Clubs from all six of FIFA’s confederations are assured of participating in the inaugural expanded 2025 tournament after the access blueprint was unanimously agreed upon by the FIFA Council in Rwanda on Tuesday on March 14, 2023.
The initial decision to revise the format of the competition to a 32-team tournament that takes place every four years was taken by the FIFA Council in December 2022, and after meeting in advance of the 73rd FIFA Congress in Kigali, the body has now laid out how the field will be determined for the 2025 tournament.
In the four seasons preceding the tournament, the winners of the premier club competition in five of FIFA’s six confederations will earn an automatic ticket. Oceania is the only exception with their representative determined by results of the winners of the premier club competition across the whole of the four-year qualifying period.
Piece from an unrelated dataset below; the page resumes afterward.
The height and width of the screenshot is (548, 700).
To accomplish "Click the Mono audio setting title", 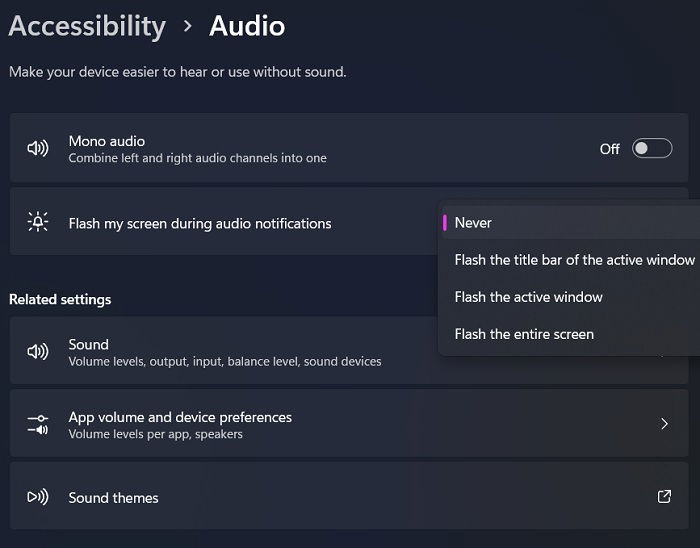I will [107, 141].
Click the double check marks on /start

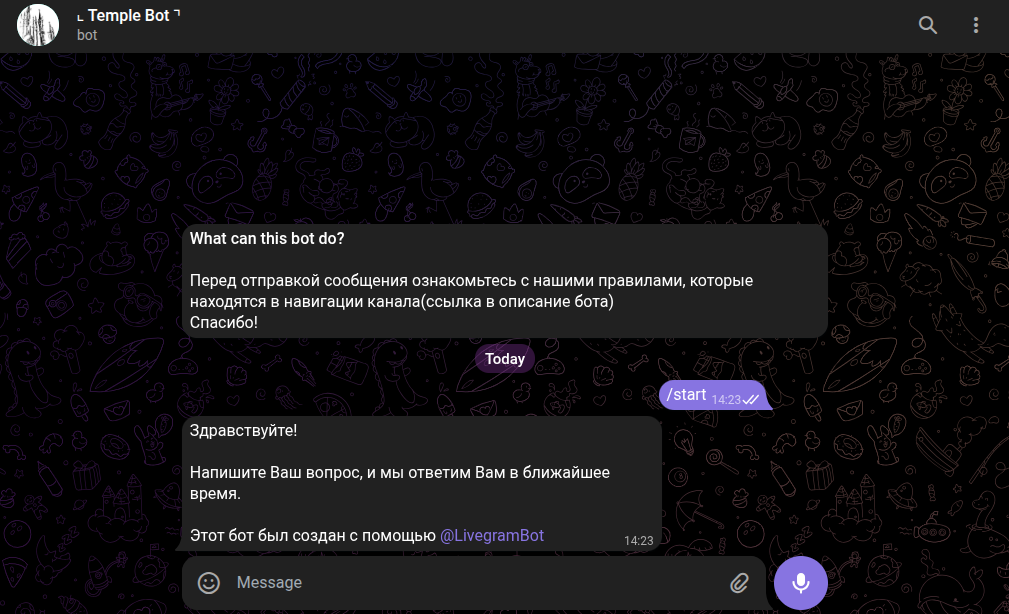751,399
The confirmed clubs set to take part are:
- Al Hilal (Saudi Arabia) – Champions AFC Champions League 2021
- Al Ahly (Egypt) – Champions CAF Champions League 2020/21
- Wydad Casablanca (Morocco) – Champions CAF Champions League 2021/22
- Monterrey (Mexico) – Champions CONCACAF Champions League 2021
- Seattle Sounders (USA) – Champions CONCACAF Champions League 2022
- Palmeiras (Brazil) – Champions CONMEBOL Copa Libtertadores 2021
- Flamengo (Brazil) – Champions CONMEBOL Copa Libtertadores 2022
- Chelsea FC (England) – Champions UEFA Champions League 2020/21
- Real Madrid CF (Spain) – Champions UEFA Champions League 2021/22
Auckland City FC, the 2022 OFC Champions League winners, could feature again depending on future results.
As a result of having won the UEFA Champions League in the years they claimed the FIFA Club World Cup, 2021 winners Chelsea and the 2022 FIFA Club World Cup champions Real Madrid, are already assured of their places in the 2025 showcase as two of Europe’s 12 representatives.
FIFA Club World Cup silver medallists two years ago, Palmeiras, and current bronze medallists, fellow Brazilians Flamengo, respectively the Copa Libertadores champions in 2021 and 2022, also know they will fill two of CONMEBOL’s six slots for the 2025 tournament.
Monterrey and Seattle Sounders FC, victors in the CONCACAF Champions League in the same years, will make up half of the North, Central American and Caribbean delegation. That also goes for their Confederation of African Football (CAF) counterparts Al Ahly and Wydad Casablanca, while 2021 AFC Champions League victors Al-Hilal are the only one of the quartet of Asian Football Confederation (AFC) representatives currently certain to feature in summer 2025.
The tournament host will complete the 32-strong field (AFC: 4, CAF; 4, CONCACAF: 4, OFC: 1, South American Football Confederation (CONMEBOL): 6, Union of European Football Associations (UEFA): 12, Host country: 1).
In the event the same club wins their confederation’s premier club competition on more than one occasion, club ranking within that confederation over the four-year period will determine the next participant. The club ranking will be used to define which teams complete the European and South American quotas of representatives.